Anomalien der Oberflächentemperaturen der Ozeane und der Lufttemperaturen über Land von 2001 bis 2005 in Vergleich zum Jahr 1980. Rottöne markieren Regionen der Erwärmung, Blautöne jene der Abkühlung

Die Klimastudie zeigt, dass die globale Erwärmung am stärksten in den höheren Breitengraden der nördlichen Hemisphäre ausfällt - dabei stärker über Landmassen als über den Ozeanen.

Das Schmelzen von Eis und Schnee ist dabei von großer Bedeutung: Werden ehemals weiße Flächen plötzlich eisfrei, so wird von dem "dunkleren" Untergrund mehr Sonnenlicht absorbiert und die globale Erwärmung verstärkt.

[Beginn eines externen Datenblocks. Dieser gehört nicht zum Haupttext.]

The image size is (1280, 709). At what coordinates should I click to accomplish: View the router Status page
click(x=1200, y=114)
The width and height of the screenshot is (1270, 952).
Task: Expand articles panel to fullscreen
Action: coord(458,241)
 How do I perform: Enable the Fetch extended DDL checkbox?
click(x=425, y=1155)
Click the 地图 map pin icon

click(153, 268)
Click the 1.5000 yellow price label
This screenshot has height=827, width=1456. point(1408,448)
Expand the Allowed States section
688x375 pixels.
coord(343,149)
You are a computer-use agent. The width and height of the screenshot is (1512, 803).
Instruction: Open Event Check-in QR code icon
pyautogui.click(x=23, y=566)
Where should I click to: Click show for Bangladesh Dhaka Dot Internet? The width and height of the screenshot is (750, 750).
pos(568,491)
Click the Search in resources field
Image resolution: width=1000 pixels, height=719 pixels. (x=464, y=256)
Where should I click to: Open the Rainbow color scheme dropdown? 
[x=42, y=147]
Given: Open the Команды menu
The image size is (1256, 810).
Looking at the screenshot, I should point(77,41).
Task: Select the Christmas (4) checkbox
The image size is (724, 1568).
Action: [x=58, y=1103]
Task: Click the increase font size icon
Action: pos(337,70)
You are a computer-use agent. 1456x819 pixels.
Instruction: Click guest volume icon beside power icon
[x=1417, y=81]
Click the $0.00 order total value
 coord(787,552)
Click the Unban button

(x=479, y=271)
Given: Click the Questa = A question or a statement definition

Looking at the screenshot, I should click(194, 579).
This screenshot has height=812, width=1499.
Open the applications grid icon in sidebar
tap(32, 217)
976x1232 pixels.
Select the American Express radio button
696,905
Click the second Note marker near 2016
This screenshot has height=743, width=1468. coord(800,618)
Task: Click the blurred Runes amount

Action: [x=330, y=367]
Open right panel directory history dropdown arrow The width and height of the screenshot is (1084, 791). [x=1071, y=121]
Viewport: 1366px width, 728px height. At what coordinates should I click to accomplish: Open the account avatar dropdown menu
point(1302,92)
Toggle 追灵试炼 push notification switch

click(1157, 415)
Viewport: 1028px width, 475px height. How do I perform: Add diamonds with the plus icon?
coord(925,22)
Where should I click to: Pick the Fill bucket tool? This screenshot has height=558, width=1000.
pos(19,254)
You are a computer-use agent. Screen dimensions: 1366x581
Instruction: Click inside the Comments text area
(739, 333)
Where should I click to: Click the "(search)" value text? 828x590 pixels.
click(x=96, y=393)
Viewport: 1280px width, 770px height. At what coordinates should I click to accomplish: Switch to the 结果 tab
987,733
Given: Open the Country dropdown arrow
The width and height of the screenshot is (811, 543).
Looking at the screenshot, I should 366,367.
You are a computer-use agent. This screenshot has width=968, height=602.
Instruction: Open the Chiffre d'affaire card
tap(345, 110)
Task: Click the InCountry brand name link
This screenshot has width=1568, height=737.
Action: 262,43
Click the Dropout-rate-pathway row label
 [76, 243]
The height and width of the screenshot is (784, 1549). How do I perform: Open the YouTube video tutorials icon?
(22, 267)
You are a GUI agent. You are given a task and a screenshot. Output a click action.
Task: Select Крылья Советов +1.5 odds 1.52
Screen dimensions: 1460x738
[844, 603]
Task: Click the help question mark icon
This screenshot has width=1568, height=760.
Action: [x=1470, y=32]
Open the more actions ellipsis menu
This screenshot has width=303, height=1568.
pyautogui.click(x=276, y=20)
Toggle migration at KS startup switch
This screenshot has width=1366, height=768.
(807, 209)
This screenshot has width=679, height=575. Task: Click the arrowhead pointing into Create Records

Die Erwärmung von Luftmassen über den Ozeanen sei hingegen geringer, da hier eine Durchmischung von Oberflächen- und Tiefenwassern stattfindet. Eine Erwärmung der oberflächlichen Wassertemperatur der Ozeane würde entsprechend viel langsamer vollzogen, so die Forscher.
Ozeane als Klimaanzeiger
Um nicht nur das globale Klima des letzten Jahrhunderts, sondern der letzten Jahrtausende abzubilden, verglichen Hansen und sein Team jüngere Messdaten mit Paläoklimadaten. So können etwa historische Oberflächentemperaturen der Ozeane vom Magnesiumgehalt in Tierschalen abgeleitet werden, die sich in den Meeressedimenten ablagerten.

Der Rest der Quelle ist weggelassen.